Medida estudada pelo governo federal pode impactar no aumento de custos de todas as malharias, tecelagens e confecções do país
Em meio às discussões relativas à concorrência da indústria nacional contra as importações das plataformas virtuais sem o pagamento de impostos correspondentes, o governo estuda criar maior oneração para os têxteis. A medida, conforme explica o advogado, consultor de comércio internacional da UNO Trade, Roberto Kanitz, irá atingir todas as malharias, tecelagens e confecções do Brasil, colocando eventual direito antidumping nas importações de fios de poliéster texturizado.
O presidente do Sintex – Sindicato das Indústrias de Fiação, Tecelagem e do Vestuário, José Altino Comper, destaca que o fio de poliéster, depois do algodão, é o mais utilizado no Brasil e a produção nacional não é suficiente para abastecer a indústria têxtil brasileira. Conforme dados da Abrafas – Associação Brasileira de Produtores de Fibras Artificiais e Sintéticas, a produção de fios de poliéster no país hoje é de cerca de 80 mil toneladas por ano, enquanto o consumo passa de 300 mil toneladas anuais. “Qualquer alteração relativa à importação desse fio tem impacto em toda a cadeia de produção de roupas, calçados, cama, mesa e banho e afeta todos os cidadãos brasileiros”, explica Comper.

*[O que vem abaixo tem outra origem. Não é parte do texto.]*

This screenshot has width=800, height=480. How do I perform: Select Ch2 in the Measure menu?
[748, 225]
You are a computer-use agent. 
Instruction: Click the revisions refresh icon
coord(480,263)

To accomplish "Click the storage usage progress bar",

O presidente do Sintex acrescenta que, com essa medida, o custo de se produzir no Brasil aumentaria para as malharias, tecelagens e confecções, que já estão sofrendo enorme concorrência de roupas prontas importadas.
Kanitz alerta que “mais de 1 milhão de empregos nas confecções e mais de 160 mil empregos nas tecelagens e malharias estão ameaçados, somente para beneficiar duas empresas (uma norte-americana e outra mexicana) instaladas no Brasil e que empregam, no total 900 trabalhadores”. Essas empresas, explica o advogado, não produzem o fio de poliéster texturizado de forma integrada nem completa em território nacional, e a matéria-prima que compram da China ou Índia está isenta do imposto de importação.

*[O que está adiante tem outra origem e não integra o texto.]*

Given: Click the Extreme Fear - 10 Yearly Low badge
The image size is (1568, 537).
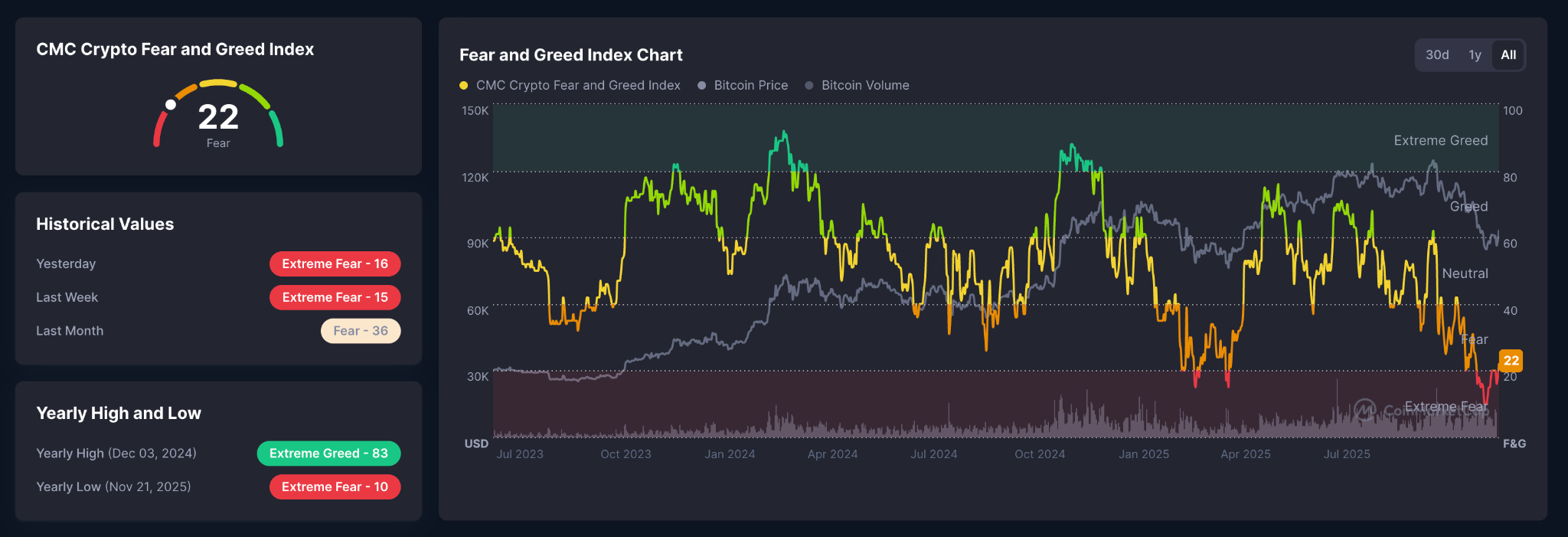Looking at the screenshot, I should 335,486.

“Além do risco dos empregos, quem será prejudicado não é só o empregador, mas também o trabalhador e os consumidores que pagarão mais caro pelos produtos têxteis”, comenta Comper.
IMPACTOS
Segundo estudo de impacto econômico elaborado pelos economistas Sérgio Goldbaum e Euclides Pedrozo Junior, sócios fundadores da GPM Consultoria Econômica, após a medida imposta haveria, em curto espaço de tempo, a perda de aproximadamente 4.102 postos de trabalho, mas, na prática, acredita-se que este número será muito superior.
A tarifa extra que poderá ser imposta chegaria a USD 0,5857/Kg (aproximadamente R$ 2,90/Kg), o que geraria um impacto na ordem de 29% nesta matéria-prima essencial e relevante para malharias, tecelagens e tinturarias. Estima-se que 60% de todos os produtos têxteis contenham o poliéster texturizado como componente.
O impacto seria sentido em toda a cadeia, especialmente na sua ponta final, e afetaria roupas, calçados, automóveis, cama-mesa-banho, mobiliário, entre outros. “Várias empresas do ramo de malharia e tecelagem já se posicionaram no sentido de mudar suas plantas fabris para regiões fora do território brasileiro, onde há isenções fiscais, como Paraguai, e vigora a Lei de Maquila”, comenta Kanitz.
O advogado conclui, ainda, que a margem de lucro da indústria que agrega valor ao produto final é muito pequena comparada às margens obtidas pelas fornecedoras do fio de poliéster texturizado.
ANTIDUMPING
Conforme consta no Ministério da Economia, os direitos antidumping têm como objetivo evitar que os produtores nacionais sejam prejudicados por importações realizadas a preços de dumping, prática esta considerada como desleal em termos de comércio em acordos internacionais.
O presidente do Sintex destaca que os números do Brasil mostram que a medida não se aplica aos fios de poliéster, uma vez que a produção nacional é quase quatro vezes menor que o consumo. “Em um país cujo custo de produção é extremamente alto, precisamos estar alertas e lutar contra propostas como essas, que penalizam a indústria nacional e todos os brasileiros, que verão seus custos aumentarem cada vez mais”, explica Comper. Dessa forma, finaliza o executivo, “não seria do interesse do governo brasileiro como um todo aplicar essa medida, já que os malefícios para a economia seriam muito maiores do que os benefícios às duas empresas texturizadoras do fio de poliéster”.